ASSIGNMENT - From the records below, please repeat exactly the line that has "The image size is (1021, 550).", the line that has "Task: Click the Storage Reserve 540 MWh row", and every line between them, and nothing else.

Segment Open

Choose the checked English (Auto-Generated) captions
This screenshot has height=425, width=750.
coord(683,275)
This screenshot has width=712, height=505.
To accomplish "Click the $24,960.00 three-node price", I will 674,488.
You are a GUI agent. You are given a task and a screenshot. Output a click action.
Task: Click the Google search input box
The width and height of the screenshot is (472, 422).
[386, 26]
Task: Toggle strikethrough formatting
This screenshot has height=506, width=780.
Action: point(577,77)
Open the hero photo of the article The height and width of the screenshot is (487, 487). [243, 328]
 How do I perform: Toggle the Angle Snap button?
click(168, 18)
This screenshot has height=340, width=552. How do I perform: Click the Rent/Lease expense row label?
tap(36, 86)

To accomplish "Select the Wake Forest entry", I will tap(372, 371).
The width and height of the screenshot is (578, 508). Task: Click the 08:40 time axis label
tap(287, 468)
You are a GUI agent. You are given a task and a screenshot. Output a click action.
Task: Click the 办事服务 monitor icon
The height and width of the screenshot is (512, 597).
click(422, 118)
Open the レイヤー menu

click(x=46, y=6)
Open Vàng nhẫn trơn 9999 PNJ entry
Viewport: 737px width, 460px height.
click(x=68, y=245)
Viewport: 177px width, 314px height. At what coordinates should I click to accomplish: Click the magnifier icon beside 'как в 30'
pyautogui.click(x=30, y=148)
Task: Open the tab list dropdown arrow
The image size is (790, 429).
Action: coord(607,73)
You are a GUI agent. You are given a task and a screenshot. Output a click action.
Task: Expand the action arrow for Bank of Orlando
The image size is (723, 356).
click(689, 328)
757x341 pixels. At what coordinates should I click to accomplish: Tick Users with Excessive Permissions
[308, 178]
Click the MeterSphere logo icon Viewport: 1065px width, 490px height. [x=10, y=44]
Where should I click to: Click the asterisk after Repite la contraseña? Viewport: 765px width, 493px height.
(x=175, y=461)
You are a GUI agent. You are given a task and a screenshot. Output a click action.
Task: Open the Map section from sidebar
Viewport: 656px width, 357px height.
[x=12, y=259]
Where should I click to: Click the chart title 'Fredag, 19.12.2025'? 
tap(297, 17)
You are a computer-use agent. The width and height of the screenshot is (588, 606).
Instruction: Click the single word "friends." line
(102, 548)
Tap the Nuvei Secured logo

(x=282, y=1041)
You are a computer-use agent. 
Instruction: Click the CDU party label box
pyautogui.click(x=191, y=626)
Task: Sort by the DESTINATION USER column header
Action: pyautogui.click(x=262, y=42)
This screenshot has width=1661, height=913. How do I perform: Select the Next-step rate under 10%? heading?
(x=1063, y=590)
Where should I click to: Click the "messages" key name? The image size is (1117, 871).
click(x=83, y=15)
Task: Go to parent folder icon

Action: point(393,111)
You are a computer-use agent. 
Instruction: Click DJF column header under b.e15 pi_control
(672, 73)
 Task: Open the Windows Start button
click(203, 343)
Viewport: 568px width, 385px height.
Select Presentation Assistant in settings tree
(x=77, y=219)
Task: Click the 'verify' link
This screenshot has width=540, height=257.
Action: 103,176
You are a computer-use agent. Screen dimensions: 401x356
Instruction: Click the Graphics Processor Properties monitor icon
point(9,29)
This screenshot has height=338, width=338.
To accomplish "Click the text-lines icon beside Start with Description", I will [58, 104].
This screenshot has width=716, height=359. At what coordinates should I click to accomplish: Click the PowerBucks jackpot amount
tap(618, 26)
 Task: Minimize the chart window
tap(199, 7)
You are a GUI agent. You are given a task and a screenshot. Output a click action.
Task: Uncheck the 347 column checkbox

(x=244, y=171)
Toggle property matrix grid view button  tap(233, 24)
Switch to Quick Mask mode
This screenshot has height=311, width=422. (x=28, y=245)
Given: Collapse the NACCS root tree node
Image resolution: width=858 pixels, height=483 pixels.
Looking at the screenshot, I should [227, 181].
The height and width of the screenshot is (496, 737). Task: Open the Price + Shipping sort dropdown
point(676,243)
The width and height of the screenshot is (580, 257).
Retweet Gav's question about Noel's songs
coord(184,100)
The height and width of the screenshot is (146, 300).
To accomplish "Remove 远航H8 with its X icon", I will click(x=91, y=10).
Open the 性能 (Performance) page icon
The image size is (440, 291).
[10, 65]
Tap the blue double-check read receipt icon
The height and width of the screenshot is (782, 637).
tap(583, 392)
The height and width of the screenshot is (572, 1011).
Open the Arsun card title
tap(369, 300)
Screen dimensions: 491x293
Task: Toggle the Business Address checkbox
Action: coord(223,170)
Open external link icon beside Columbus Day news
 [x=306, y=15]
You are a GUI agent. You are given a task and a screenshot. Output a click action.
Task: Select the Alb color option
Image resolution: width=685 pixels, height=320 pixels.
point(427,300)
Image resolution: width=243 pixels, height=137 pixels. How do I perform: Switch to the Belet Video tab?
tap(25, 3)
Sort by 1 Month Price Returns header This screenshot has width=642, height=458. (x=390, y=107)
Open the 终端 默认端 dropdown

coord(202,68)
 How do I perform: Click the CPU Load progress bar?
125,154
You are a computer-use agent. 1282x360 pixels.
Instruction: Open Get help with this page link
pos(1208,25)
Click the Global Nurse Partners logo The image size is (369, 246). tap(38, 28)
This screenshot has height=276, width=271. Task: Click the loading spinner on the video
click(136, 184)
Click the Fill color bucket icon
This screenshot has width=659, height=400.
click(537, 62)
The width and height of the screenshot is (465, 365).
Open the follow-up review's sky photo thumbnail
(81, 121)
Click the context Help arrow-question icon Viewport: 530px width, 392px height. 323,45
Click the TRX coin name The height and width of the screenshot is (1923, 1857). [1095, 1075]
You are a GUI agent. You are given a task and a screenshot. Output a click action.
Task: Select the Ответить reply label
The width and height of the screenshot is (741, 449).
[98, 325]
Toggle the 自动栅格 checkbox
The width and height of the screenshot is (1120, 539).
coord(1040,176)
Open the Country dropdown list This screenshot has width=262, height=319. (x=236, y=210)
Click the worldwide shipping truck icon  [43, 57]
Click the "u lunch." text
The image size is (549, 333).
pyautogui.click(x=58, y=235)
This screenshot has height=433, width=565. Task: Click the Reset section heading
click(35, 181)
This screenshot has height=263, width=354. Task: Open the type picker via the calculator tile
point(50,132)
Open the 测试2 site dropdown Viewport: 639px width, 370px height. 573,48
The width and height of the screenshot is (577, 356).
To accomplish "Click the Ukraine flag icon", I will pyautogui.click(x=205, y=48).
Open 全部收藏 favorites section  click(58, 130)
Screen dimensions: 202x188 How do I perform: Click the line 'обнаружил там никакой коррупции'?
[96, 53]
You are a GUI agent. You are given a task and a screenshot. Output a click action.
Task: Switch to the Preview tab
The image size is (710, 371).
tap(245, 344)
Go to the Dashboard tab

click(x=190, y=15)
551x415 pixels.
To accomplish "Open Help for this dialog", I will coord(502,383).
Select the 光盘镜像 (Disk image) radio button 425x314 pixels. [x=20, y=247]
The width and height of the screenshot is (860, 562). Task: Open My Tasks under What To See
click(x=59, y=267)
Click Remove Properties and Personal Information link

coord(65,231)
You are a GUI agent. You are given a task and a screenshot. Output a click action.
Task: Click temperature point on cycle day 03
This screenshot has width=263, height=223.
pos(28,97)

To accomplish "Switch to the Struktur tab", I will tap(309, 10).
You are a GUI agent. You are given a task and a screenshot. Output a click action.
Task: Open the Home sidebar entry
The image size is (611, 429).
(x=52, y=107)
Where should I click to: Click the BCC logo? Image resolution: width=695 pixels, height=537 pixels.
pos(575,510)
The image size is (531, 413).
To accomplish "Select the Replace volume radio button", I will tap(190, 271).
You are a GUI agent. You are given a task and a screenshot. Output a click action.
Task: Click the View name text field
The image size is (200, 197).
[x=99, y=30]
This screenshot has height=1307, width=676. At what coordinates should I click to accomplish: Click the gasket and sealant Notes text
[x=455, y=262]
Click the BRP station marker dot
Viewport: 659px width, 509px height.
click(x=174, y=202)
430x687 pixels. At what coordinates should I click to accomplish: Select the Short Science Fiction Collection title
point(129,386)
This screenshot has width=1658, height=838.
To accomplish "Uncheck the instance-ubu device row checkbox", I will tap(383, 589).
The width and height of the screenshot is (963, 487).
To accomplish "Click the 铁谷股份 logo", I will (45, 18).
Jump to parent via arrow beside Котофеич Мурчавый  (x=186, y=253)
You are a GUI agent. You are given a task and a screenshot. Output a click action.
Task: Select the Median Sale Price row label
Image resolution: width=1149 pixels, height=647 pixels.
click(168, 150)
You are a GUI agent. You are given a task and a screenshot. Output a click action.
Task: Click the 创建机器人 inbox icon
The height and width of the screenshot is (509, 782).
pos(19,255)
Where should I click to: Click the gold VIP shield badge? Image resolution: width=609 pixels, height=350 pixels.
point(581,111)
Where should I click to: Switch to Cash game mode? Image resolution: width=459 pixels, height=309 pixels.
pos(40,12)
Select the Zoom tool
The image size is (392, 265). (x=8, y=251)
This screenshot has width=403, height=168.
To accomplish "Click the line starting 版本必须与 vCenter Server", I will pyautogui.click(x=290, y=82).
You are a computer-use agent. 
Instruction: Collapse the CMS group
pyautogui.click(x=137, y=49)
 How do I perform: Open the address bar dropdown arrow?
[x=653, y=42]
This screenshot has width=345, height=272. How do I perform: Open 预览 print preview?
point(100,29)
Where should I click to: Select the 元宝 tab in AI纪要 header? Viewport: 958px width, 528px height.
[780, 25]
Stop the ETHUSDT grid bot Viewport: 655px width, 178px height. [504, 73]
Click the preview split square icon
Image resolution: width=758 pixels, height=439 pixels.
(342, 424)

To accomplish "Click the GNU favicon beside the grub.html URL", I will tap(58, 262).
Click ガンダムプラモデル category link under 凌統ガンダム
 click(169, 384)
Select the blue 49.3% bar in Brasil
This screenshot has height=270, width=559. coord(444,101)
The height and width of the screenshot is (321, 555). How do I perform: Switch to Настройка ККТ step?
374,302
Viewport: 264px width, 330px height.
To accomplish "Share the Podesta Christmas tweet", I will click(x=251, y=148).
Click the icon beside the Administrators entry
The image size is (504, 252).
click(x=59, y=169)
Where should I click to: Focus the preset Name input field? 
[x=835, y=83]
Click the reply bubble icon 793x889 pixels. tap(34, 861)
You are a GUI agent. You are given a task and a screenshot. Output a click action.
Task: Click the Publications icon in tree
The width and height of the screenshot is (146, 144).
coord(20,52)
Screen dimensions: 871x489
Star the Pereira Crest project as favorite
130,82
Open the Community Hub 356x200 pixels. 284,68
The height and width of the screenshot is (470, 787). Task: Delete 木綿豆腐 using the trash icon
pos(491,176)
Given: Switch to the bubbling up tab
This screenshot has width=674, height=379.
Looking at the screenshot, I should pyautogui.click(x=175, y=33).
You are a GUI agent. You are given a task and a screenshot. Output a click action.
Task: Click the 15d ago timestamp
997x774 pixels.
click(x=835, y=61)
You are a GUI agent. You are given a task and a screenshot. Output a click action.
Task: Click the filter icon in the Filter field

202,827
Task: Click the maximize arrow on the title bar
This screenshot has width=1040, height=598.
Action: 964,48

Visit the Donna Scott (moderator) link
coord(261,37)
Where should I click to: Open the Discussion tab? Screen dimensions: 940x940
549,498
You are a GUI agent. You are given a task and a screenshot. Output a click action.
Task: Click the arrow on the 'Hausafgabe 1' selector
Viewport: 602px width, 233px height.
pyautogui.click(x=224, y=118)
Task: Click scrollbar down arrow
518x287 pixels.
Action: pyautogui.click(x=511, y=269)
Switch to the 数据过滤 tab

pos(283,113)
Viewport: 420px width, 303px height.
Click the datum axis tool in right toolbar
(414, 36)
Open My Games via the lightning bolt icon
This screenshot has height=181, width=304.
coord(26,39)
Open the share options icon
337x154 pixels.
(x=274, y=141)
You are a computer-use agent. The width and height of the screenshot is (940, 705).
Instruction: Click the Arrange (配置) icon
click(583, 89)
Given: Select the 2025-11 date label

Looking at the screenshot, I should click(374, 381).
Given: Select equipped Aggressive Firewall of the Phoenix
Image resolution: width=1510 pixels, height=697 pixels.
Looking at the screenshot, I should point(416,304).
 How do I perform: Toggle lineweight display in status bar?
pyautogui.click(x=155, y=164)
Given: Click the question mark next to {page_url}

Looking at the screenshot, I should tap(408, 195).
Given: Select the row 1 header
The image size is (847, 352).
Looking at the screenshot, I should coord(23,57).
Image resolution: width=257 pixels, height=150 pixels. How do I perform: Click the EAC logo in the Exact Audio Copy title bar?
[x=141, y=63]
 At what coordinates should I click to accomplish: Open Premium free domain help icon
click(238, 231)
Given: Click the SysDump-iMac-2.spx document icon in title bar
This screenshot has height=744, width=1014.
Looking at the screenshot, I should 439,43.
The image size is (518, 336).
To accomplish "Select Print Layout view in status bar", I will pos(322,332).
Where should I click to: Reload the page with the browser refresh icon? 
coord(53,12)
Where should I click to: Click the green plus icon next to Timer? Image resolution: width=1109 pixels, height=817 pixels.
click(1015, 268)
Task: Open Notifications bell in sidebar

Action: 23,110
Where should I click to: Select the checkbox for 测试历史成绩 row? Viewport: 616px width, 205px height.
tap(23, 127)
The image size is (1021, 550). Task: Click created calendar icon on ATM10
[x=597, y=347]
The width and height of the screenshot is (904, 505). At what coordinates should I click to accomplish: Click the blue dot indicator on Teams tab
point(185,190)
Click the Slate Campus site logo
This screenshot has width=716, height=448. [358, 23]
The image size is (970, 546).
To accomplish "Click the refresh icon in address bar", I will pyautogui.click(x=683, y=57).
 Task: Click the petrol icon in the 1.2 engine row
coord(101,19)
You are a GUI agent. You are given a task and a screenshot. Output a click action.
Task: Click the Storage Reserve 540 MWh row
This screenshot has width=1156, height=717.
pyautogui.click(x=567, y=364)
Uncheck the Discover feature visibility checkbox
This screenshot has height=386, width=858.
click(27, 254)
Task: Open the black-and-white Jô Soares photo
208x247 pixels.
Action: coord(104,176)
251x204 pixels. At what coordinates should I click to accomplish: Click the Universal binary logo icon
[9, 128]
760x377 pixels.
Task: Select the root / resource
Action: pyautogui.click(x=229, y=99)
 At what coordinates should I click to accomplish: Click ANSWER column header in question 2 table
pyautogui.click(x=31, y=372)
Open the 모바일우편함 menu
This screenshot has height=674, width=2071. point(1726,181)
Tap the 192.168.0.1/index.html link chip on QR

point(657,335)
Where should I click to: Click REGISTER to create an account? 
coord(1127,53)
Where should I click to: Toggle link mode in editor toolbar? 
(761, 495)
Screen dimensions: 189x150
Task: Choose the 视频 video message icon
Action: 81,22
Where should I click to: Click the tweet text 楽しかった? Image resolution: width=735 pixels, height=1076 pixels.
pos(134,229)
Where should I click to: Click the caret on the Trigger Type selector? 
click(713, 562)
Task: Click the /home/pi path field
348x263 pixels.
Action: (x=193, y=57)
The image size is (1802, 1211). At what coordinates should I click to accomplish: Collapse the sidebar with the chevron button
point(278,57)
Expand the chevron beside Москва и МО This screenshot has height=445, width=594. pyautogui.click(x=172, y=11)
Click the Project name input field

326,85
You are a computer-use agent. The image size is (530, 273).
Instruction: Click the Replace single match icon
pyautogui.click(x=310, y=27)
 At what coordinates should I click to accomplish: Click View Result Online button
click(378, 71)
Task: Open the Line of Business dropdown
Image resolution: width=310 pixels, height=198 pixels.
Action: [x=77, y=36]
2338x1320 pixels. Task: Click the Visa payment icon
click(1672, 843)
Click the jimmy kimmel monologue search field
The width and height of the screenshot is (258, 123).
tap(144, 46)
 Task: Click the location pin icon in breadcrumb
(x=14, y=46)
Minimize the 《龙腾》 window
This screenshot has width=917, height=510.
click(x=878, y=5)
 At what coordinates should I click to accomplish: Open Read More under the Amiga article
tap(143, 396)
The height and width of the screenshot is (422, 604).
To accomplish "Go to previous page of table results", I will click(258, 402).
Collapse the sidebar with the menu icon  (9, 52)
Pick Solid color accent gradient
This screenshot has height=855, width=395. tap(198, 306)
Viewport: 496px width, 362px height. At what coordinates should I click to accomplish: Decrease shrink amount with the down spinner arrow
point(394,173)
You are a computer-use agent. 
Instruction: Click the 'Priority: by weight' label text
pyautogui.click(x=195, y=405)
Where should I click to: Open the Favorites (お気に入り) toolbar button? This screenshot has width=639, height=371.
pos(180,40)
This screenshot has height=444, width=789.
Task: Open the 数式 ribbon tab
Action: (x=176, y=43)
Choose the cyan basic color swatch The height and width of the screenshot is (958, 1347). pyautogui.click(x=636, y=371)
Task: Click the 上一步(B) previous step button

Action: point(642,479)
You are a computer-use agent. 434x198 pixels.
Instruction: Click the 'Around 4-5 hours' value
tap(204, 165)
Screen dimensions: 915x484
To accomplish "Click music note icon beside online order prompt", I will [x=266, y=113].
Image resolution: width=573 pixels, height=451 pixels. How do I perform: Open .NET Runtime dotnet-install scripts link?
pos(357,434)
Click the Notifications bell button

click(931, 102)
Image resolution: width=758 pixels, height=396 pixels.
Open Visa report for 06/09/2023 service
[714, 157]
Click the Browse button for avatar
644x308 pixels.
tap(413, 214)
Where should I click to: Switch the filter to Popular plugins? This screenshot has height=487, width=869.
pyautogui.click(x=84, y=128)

Segment Closed

THE ANSWER -
The image size is (1021, 550). Task: Click created calendar icon on ATM10
[x=597, y=347]
The width and height of the screenshot is (904, 505). At what coordinates should I click to accomplish: Click the blue dot indicator on Teams tab
point(185,190)
Click the Slate Campus site logo
This screenshot has width=716, height=448. [358, 23]
The image size is (970, 546).
To accomplish "Click the refresh icon in address bar", I will pyautogui.click(x=683, y=57).
 Task: Click the petrol icon in the 1.2 engine row
coord(101,19)
You are a GUI agent. You are given a task and a screenshot. Output a click action.
Task: Click the Storage Reserve 540 MWh row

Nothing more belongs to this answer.